(Beginning of Given entries)
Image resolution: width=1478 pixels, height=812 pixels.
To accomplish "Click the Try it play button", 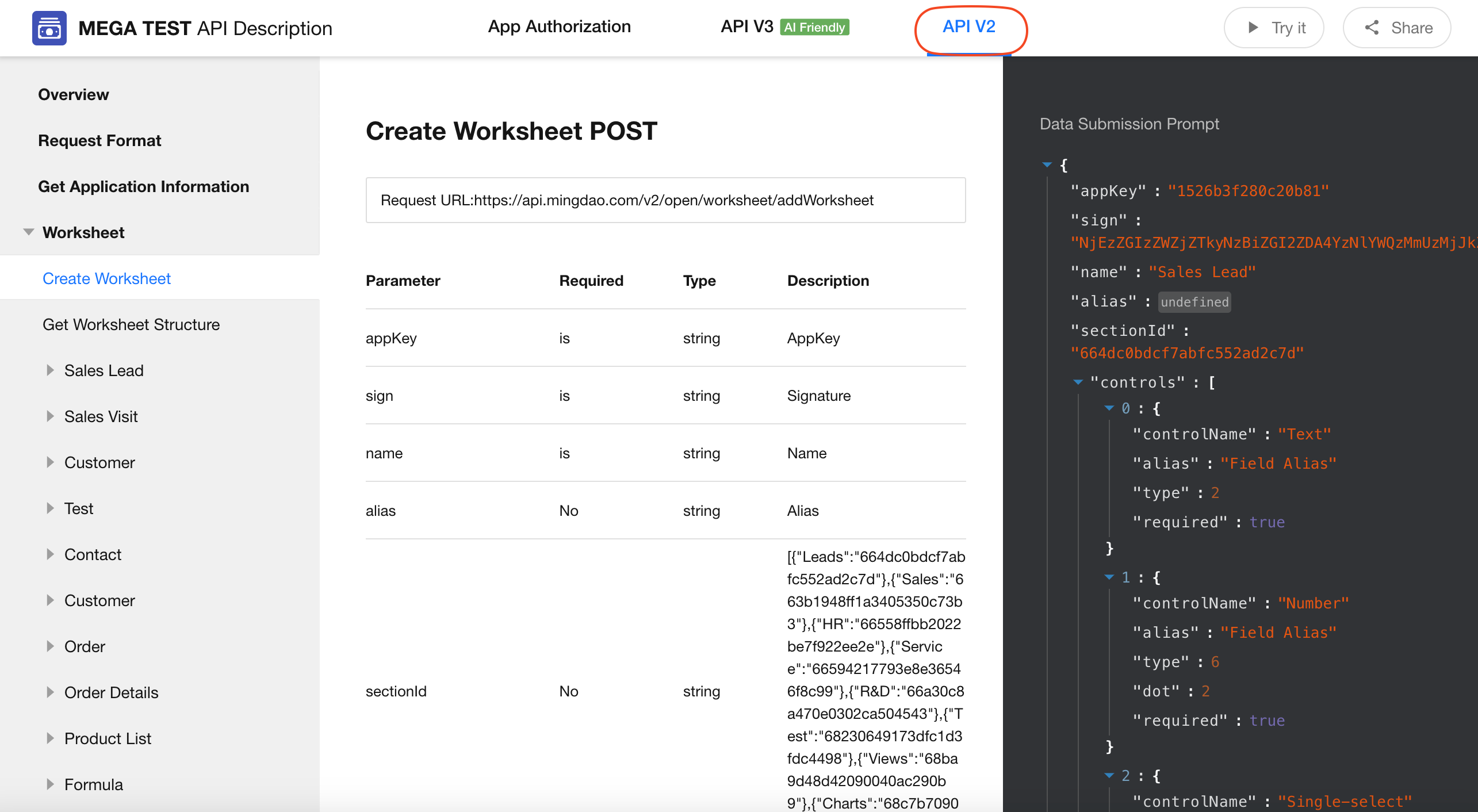I will (x=1274, y=28).
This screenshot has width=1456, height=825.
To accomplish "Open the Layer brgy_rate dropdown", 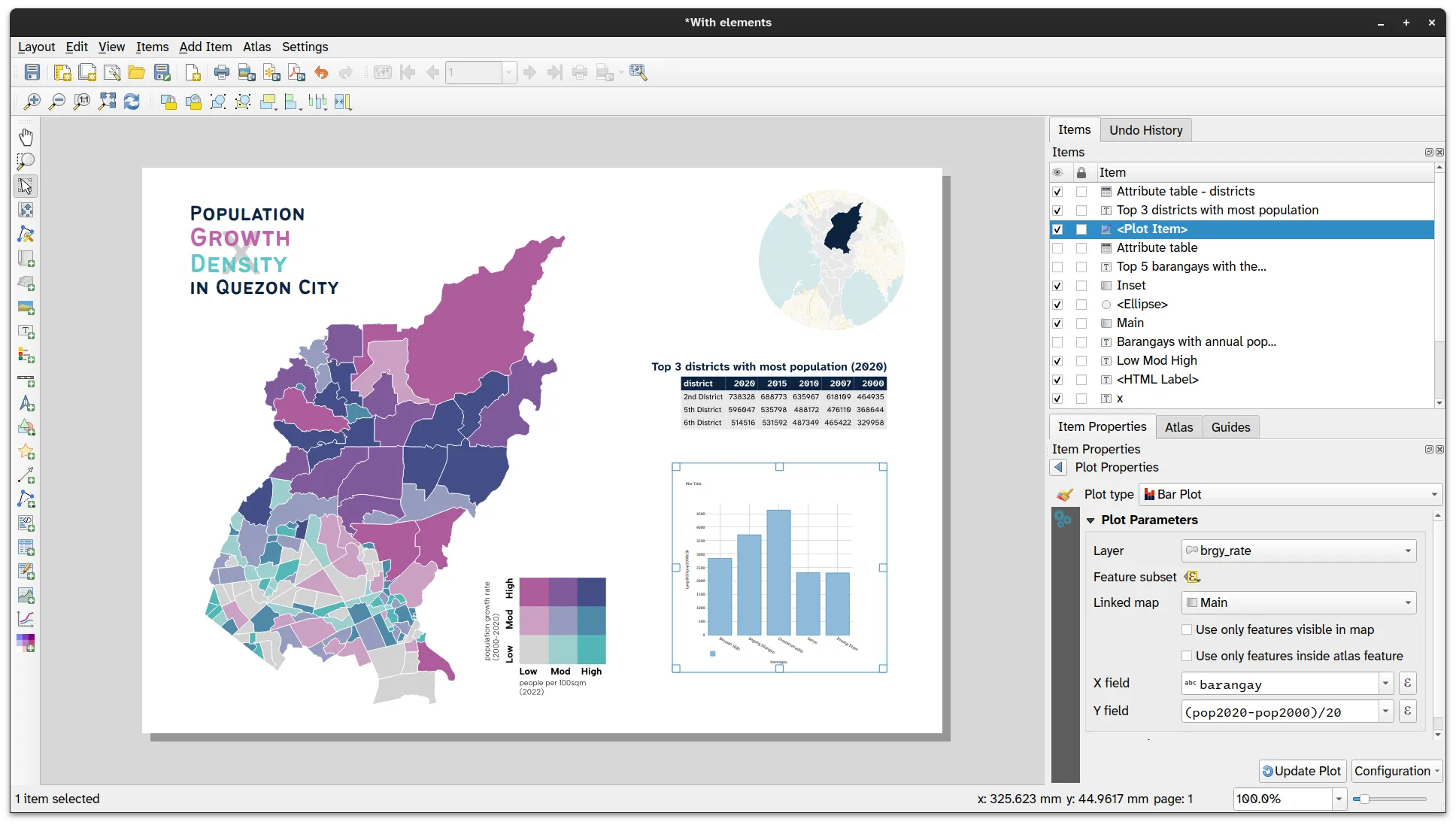I will [x=1299, y=551].
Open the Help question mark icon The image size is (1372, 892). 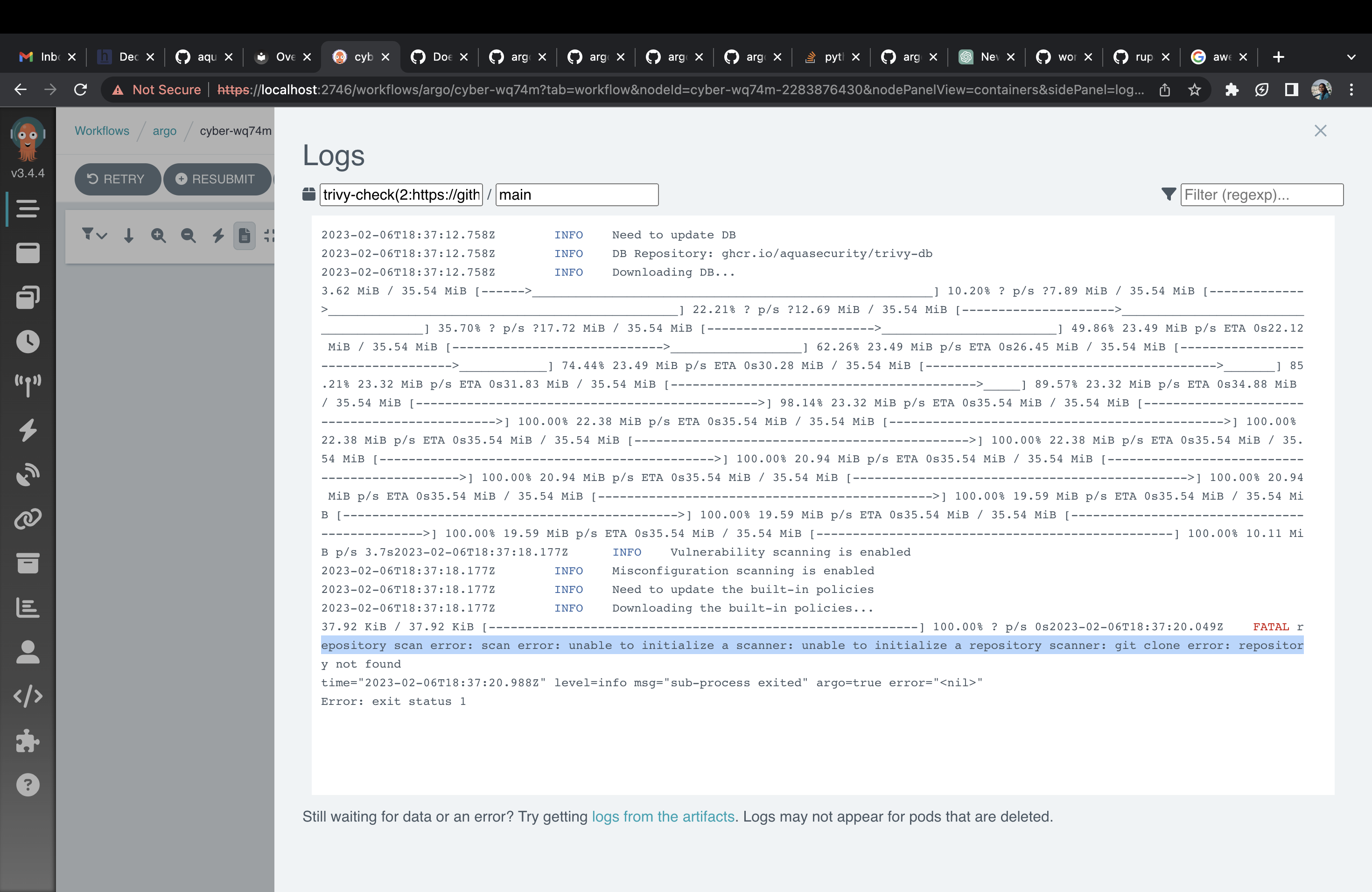(27, 785)
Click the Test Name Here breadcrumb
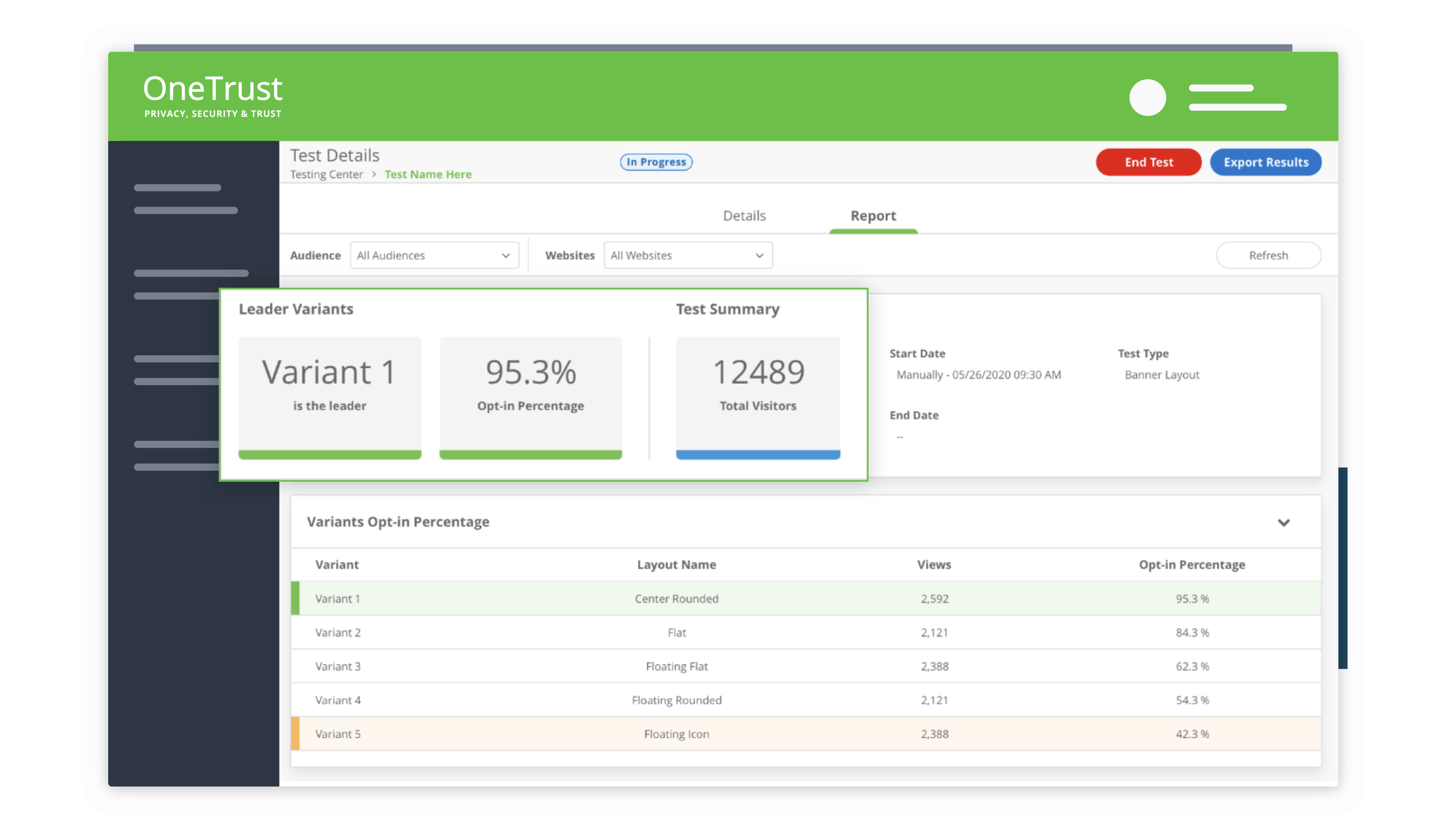Screen dimensions: 1456x832 [428, 174]
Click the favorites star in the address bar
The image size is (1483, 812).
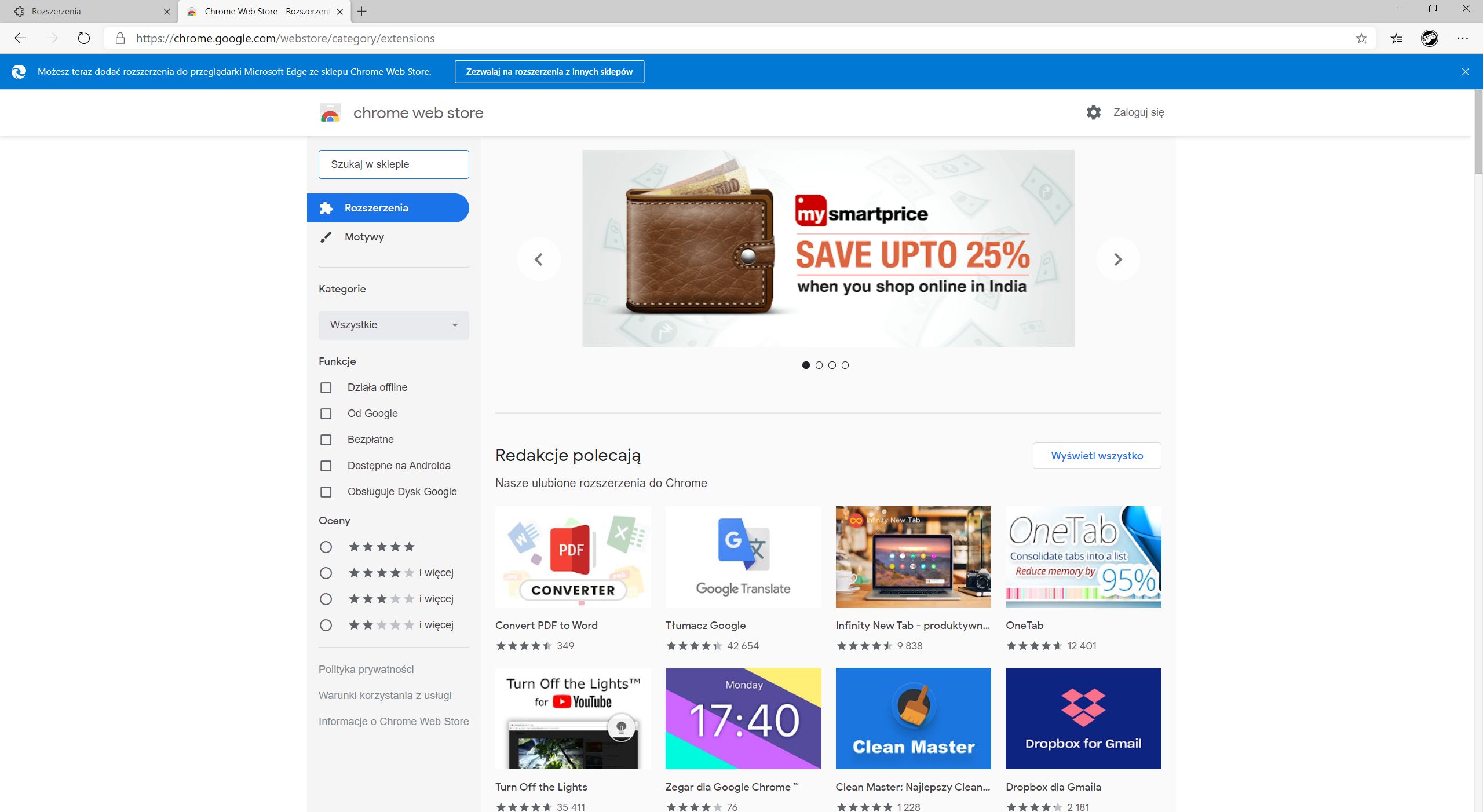(1363, 38)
(End of Given entries)
Goal of the exercise: In the records above, which lines hold the string "height"? Copy each one.

Final answer:
Image resolution: width=1478 pixels, height=812 pixels.
This screenshot has width=1456, height=825.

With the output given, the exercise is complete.